I also like the way you have used the purples on the nurgling familiars, it ties in nicely with the forsaken and their various mutations.


----------



## Kreuger (Aug 30, 2010)

Very striking. I think you have exactly enough saturation on the sorcerer. His colours look almost too rich, but I think it's really working for you to make him a center piece. 

And looking at his face, I think he's what Mickey Rourke would look like as a sorcerer of Nurgle.


----------



## Meldon (Dec 21, 2010)

I love the armour on the Stormvermin, is it finished of is there more to come on that bit..??


----------



## Asamodai (Oct 19, 2008)

I'm not a big fan of Nurgle (or Chaos in general) but I like the direction you've gone for on these guys and that the fact you're mixing all the different elements of Chaos. It's good to see AoS getting some love.


----------



## alasdair (Jun 11, 2009)

Long time no update, but I assure you I have been hard at painting and made lots of progress on the warband.

Firstly the big man himself, Gutrot Spume.







The tentacles on this guy were great fun to paint. I did a 3 part wet blend of flesh through purple to almost blue at the ends of the tentacles, then light purple bands with very faint orange/brown edges, and of course a generous helping of gloss varnish to finish.





Next up come the Nurgling swarms. Simple but I like how they turned out.



As an afterthought I added some slimy muck on the base in their wake, as if everything they touch dissolves and turns to sludge. 





Finally I have made a bit of progress on the Jabberslythe. As with all large finecast/metal minis, the bastard had so many gaps he ended up being composed of nearly as much greenstuff as resin. I pinned every limb and roughly filled it with putty, before sculpting a smooth surface over that and adding scales and fur. 



I have started painting him, but only got as far as basecoats so far. I used a blutack mask for the first time to create the stripy hide. Looking forward to finishing this guy.






Regarding the Stormvermin, I am really not happy with how they were turning out for multiple reasons. I may come back to them one day but they have currently been put on the backburner.

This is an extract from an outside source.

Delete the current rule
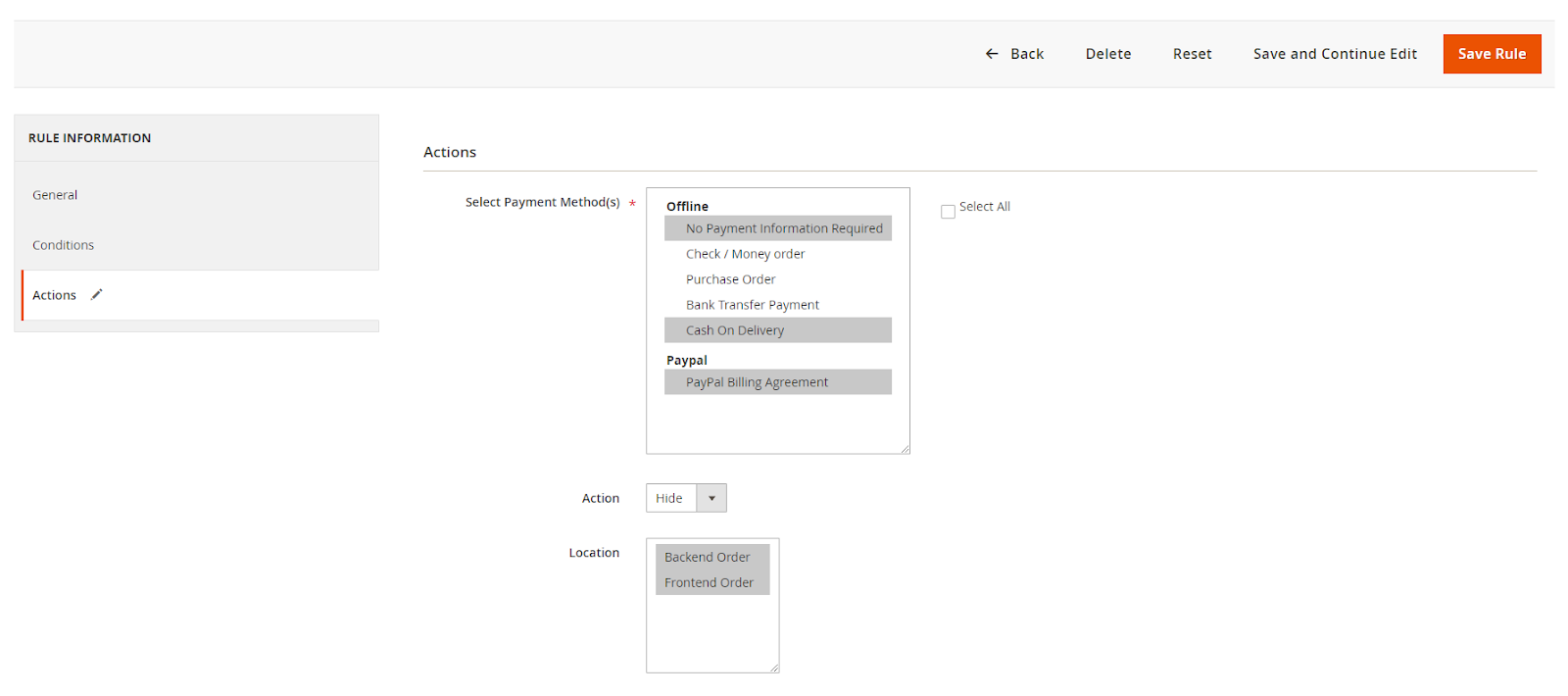 pos(1107,54)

I also had my first game with the full force as it currently stands. Against a Wood Elf opponent with Durthu and Dryads as well as some Sisters of Averlorn. We used the realm of life rules from the new book as it was quite fitting considering the two sides.

I managed to bait Durthu into charging the Jabberslythe, who survived long enough for Gutrot and the Blightkings to charge in and finish him off - not before Spume received a mighty 6 wounds in single sweep of Durthu's sword (the only reason he did not die was that the next round I was able to disable his weapon with Gutrot's clutching pseudopods).

Gutrot and The Jabberslythe were felled by arrows from the Sisters of Averlorn soon after, but the Blightkings charged and made quick work of them.

On the other side of the board the Forsaken and Nurglings fought a war of attrition against endless dryads, constantly being summoned from the Slyvanaeth wildwood nearby.

I managed to scrape a victory after my Sorceror took a risky trip through a Realmgate Portal to snipe the branchwraith behind the summoning with an Arcane Bolt. 

Fantastic game overall, very thematic.


----------



## alasdair (Jun 11, 2009)

Hi there guys,

I apologise for the lack of updates as of late, but I have been busy with other things.

I have however made a moderate amount of progress on the Thrice Damned. In fact since my last update, I have bought, built and painted an entire new unit!

I felt like I needed some decently quick skirmishers for my army, and my choice was a trio of plague drones. I have been getting my teeth into The Quest for Ghal Maraz campaign book and the description of them really appeals to me.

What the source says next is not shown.